- Text extract:
--- --- ---
For some, last years Pantone Colour Of The Year Greenery may have been the wrong shade of Kermit the Frog green. This year’s Pantone’s colour choice is Ultra Violet, which going by what I’ve read and heard may very well be the wrong colour full stop.
As with all things colour related, it’s all too easy to have a knee-jerk reaction to it. You either find yourself instantly repelled or have a full-on love affair with specific colours. A few will be nonchalant. For me, Ultra Violet is a definite no. However as a designer, it’s important to, if not entirely embrace a colour trend, at least investigate and explore its purpose and use within the interiors world.
How To Use Ultra Violet – Pantone Colour of The Year 2018
As with artists, colours are there to be explored and played with and sometimes you can be pleasantly surprised with how they can look be incorporated into a design scheme. Violet albeit Ultra is more versatile than its darker counterparts.
--- --- ---
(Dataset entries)
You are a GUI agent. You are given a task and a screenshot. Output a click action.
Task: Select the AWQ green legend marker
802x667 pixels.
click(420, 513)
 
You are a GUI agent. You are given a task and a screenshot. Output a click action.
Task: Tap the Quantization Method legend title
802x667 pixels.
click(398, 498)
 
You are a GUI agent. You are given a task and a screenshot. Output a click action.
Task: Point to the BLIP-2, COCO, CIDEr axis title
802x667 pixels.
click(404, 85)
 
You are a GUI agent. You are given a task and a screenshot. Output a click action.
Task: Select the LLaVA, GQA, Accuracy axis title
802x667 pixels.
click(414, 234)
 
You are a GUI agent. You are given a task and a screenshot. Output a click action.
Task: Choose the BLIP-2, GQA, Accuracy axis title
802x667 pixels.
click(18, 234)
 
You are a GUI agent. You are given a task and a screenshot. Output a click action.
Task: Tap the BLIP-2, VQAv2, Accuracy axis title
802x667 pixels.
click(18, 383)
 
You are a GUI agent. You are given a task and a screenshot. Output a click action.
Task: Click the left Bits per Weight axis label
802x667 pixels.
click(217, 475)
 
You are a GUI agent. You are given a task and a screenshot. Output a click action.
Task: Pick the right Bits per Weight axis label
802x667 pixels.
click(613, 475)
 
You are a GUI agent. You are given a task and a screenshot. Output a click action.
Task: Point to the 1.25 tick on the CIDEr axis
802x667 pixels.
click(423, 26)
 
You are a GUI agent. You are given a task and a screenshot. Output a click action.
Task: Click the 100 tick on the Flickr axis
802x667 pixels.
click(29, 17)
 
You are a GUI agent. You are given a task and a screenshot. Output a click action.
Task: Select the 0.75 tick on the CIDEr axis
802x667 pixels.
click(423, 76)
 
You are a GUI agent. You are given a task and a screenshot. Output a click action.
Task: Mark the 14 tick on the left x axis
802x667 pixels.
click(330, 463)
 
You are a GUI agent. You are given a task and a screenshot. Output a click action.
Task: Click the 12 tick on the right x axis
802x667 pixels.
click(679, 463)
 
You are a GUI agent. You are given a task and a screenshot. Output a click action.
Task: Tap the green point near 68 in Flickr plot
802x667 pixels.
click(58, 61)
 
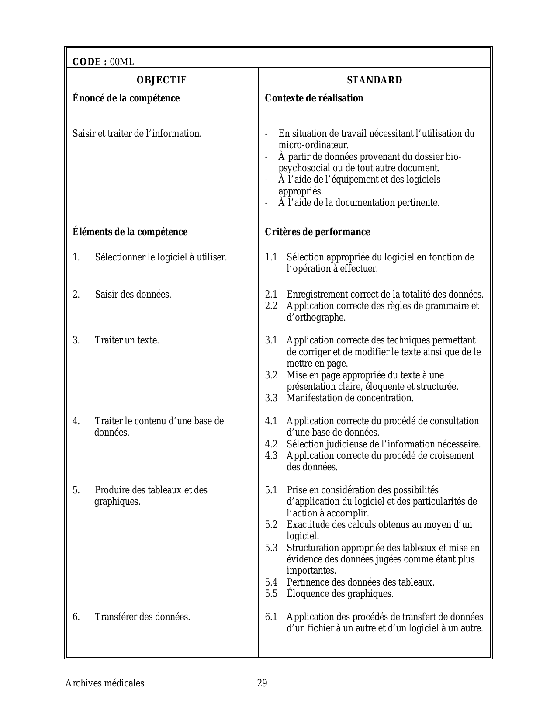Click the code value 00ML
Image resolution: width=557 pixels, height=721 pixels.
[122, 62]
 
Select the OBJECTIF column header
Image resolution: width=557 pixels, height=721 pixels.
[162, 80]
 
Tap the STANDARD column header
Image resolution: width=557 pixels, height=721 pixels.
[374, 80]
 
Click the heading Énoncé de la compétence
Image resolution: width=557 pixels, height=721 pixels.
[126, 98]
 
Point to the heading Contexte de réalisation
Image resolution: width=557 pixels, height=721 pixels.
[314, 98]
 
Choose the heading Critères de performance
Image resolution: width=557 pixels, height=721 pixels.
[317, 232]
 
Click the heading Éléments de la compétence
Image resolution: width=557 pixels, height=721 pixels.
[130, 232]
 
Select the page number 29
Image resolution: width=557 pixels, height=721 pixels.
[262, 683]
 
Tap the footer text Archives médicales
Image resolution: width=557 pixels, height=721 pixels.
[104, 683]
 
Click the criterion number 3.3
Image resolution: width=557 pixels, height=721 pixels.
[271, 398]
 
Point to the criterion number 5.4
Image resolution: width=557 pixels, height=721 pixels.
[271, 582]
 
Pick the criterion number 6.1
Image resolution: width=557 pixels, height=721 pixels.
[271, 617]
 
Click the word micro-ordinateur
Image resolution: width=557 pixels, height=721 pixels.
[313, 145]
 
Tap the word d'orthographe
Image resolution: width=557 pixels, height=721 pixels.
[316, 318]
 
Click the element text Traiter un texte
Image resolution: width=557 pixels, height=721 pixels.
[127, 340]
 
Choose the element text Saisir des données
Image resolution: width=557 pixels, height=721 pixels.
[133, 294]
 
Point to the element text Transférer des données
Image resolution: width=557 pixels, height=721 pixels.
[142, 617]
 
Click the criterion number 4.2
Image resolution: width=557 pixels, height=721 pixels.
[271, 444]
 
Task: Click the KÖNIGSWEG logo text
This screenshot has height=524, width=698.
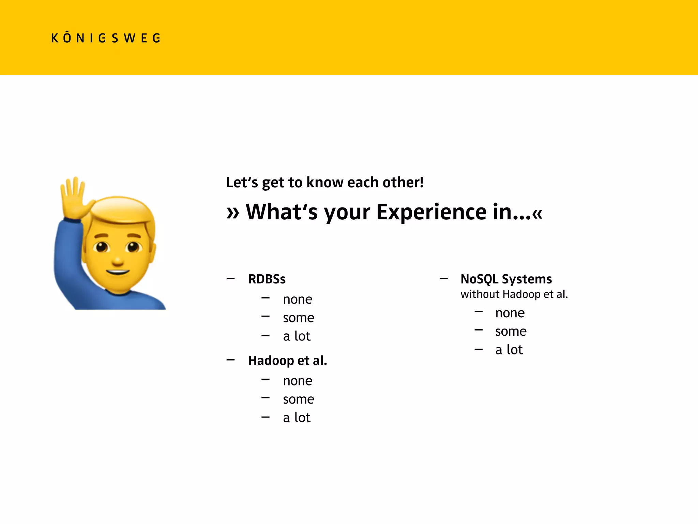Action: pyautogui.click(x=106, y=38)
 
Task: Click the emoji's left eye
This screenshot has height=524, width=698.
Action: pyautogui.click(x=102, y=247)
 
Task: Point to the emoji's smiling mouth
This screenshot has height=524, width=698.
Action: pyautogui.click(x=118, y=272)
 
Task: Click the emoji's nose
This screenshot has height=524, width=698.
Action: pyautogui.click(x=118, y=261)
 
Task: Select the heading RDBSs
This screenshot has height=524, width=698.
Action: pyautogui.click(x=267, y=279)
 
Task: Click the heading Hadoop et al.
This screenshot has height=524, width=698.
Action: pyautogui.click(x=288, y=361)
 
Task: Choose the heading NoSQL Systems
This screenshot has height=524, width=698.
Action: pyautogui.click(x=506, y=279)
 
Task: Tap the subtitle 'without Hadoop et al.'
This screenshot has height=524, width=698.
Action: pyautogui.click(x=514, y=294)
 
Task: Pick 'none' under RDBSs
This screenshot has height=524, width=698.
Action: pyautogui.click(x=298, y=300)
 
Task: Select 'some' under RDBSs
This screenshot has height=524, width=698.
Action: pyautogui.click(x=299, y=318)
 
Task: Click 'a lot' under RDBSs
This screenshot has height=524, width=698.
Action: pyautogui.click(x=297, y=336)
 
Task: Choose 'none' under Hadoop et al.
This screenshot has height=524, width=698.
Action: pyautogui.click(x=298, y=381)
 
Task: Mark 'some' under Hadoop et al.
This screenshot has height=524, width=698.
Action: pyautogui.click(x=299, y=399)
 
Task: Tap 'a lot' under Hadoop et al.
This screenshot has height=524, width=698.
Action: pyautogui.click(x=297, y=418)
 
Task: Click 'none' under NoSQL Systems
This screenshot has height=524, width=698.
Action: pyautogui.click(x=510, y=313)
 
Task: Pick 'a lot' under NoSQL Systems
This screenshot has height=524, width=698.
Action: pyautogui.click(x=509, y=350)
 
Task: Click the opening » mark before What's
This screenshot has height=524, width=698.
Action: pyautogui.click(x=233, y=213)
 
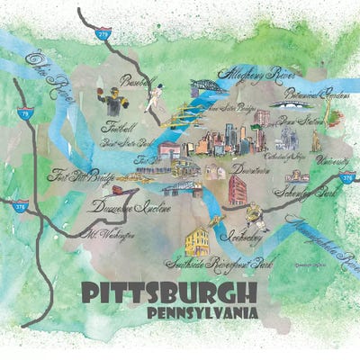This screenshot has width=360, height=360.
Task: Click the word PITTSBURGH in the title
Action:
--- --- ---
- Aim:
Answer these questions using the Pantone text:
1. What was the previous year's Pantone Colour of the Year?
2. Which color did Pantone choose this year?
3. According to the text, Ultra Violet is more versatile than what?

- Written answer:
1. Greenery
2. Ultra Violet
3. Its darker counterparts